Task directions: Once the line with "812x660 pixels. At" is found in the entries below, print it and each following line exactly, stopping after the line with "is (588, 726)."; print nothing else.

Records for processing:
+===+
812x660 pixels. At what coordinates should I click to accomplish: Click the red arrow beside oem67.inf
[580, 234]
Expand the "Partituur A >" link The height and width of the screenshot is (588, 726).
+===+
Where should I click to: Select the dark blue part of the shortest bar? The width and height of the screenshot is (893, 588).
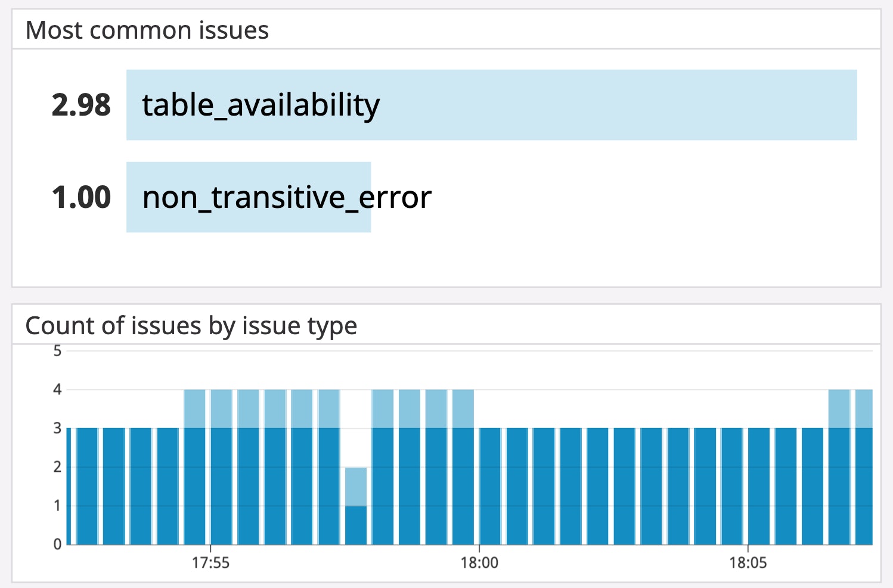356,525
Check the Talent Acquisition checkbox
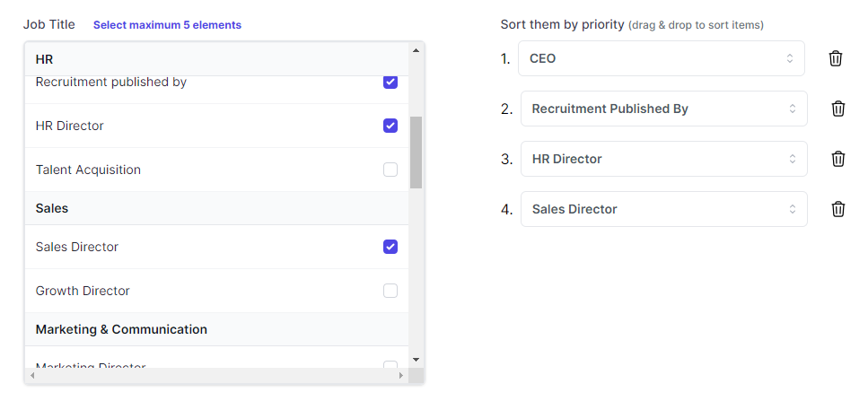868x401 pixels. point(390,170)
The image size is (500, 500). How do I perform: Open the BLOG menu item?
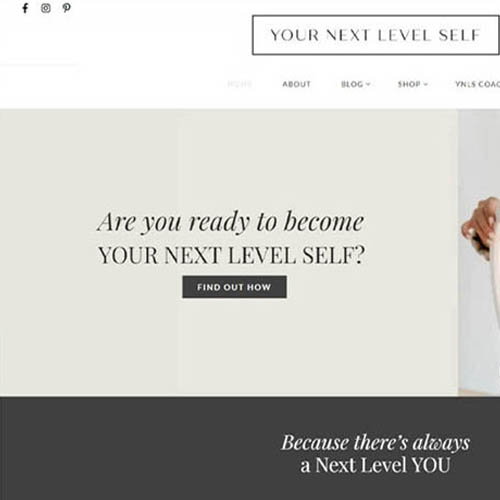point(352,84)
+===+
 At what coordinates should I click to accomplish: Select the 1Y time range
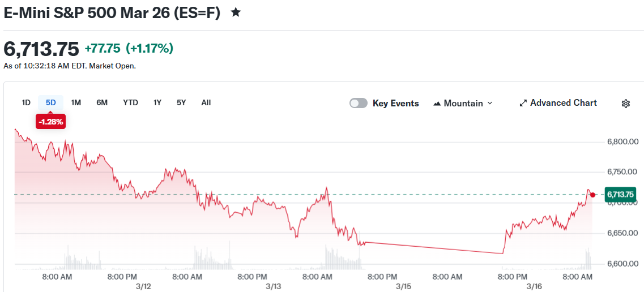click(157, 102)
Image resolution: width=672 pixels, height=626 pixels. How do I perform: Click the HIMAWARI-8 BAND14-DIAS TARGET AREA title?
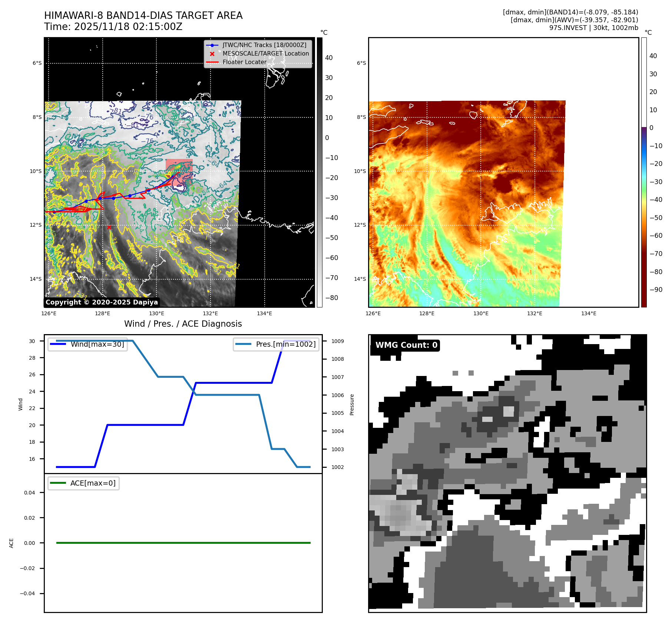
+===+
Output of the task:
812x660 pixels. At what coordinates should I click to accomplish: Click the red arrow beside oem67.inf
[580, 234]
Expand the "Partituur A >" link The height and width of the screenshot is (588, 726).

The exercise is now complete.